> _Requirement_
Retype all of the entries precisely.

···

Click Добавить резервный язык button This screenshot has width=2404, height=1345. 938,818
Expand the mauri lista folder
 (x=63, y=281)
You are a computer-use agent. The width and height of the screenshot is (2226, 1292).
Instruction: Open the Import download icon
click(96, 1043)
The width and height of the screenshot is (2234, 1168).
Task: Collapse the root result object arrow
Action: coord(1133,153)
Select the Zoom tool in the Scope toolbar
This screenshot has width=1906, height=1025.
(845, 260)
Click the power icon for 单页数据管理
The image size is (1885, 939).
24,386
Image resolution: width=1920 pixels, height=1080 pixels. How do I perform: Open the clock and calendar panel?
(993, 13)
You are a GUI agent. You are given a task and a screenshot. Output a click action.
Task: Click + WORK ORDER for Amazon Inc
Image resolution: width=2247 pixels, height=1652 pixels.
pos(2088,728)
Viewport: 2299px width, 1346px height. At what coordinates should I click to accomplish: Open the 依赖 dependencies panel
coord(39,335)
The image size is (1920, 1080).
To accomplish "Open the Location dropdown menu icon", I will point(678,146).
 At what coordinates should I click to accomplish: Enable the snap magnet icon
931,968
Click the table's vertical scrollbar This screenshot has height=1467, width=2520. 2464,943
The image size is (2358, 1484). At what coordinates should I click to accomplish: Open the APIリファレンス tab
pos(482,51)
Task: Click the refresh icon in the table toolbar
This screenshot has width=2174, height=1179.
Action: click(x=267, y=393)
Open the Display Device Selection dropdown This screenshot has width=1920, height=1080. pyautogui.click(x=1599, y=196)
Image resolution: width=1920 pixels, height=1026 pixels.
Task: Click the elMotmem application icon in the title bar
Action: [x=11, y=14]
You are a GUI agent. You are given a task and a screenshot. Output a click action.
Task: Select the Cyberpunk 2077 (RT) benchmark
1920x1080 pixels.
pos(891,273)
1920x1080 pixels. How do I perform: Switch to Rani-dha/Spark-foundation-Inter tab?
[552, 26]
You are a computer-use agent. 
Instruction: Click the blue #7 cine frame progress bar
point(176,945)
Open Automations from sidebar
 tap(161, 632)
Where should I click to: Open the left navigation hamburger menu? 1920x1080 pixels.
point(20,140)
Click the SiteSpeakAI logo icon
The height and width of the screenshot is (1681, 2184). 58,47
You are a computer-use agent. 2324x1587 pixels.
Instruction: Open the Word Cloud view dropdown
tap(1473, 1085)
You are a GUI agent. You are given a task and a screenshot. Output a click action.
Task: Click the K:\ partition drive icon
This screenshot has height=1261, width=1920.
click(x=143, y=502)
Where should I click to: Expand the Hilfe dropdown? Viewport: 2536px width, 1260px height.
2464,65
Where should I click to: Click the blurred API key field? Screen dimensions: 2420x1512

···

> _Answer to the problem_
Click Добавить резервный язык button This screenshot has width=2404, height=1345. 938,818
Expand the mauri lista folder
 (x=63, y=281)
You are a computer-use agent. The width and height of the screenshot is (2226, 1292).
Instruction: Open the Import download icon
click(96, 1043)
The width and height of the screenshot is (2234, 1168).
Task: Collapse the root result object arrow
Action: coord(1133,153)
Select the Zoom tool in the Scope toolbar
This screenshot has width=1906, height=1025.
(845, 260)
Click the power icon for 单页数据管理
The image size is (1885, 939).
24,386
Image resolution: width=1920 pixels, height=1080 pixels. How do I perform: Open the clock and calendar panel?
(993, 13)
You are a GUI agent. You are given a task and a screenshot. Output a click action.
Task: Click + WORK ORDER for Amazon Inc
Image resolution: width=2247 pixels, height=1652 pixels.
pos(2088,728)
Viewport: 2299px width, 1346px height. At what coordinates should I click to accomplish: Open the 依赖 dependencies panel
coord(39,335)
The image size is (1920, 1080).
To accomplish "Open the Location dropdown menu icon", I will point(678,146).
 At what coordinates should I click to accomplish: Enable the snap magnet icon
931,968
Click the table's vertical scrollbar This screenshot has height=1467, width=2520. 2464,943
The image size is (2358, 1484). At what coordinates should I click to accomplish: Open the APIリファレンス tab
pos(482,51)
Task: Click the refresh icon in the table toolbar
This screenshot has width=2174, height=1179.
Action: click(x=267, y=393)
Open the Display Device Selection dropdown This screenshot has width=1920, height=1080. pyautogui.click(x=1599, y=196)
Image resolution: width=1920 pixels, height=1026 pixels.
Task: Click the elMotmem application icon in the title bar
Action: [x=11, y=14]
You are a GUI agent. You are given a task and a screenshot. Output a click action.
Task: Select the Cyberpunk 2077 (RT) benchmark
1920x1080 pixels.
pos(891,273)
1920x1080 pixels. How do I perform: Switch to Rani-dha/Spark-foundation-Inter tab?
[552, 26]
You are a computer-use agent. 
Instruction: Click the blue #7 cine frame progress bar
point(176,945)
Open Automations from sidebar
 tap(161, 632)
Where should I click to: Open the left navigation hamburger menu? 1920x1080 pixels.
point(20,140)
Click the SiteSpeakAI logo icon
The height and width of the screenshot is (1681, 2184). 58,47
You are a computer-use agent. 2324x1587 pixels.
Instruction: Open the Word Cloud view dropdown
tap(1473, 1085)
You are a GUI agent. You are given a task and a screenshot. Output a click action.
Task: Click the K:\ partition drive icon
This screenshot has height=1261, width=1920.
click(x=143, y=502)
Where should I click to: Expand the Hilfe dropdown? Viewport: 2536px width, 1260px height.
2464,65
Where should I click to: Click the blurred API key field? Screen dimensions: 2420x1512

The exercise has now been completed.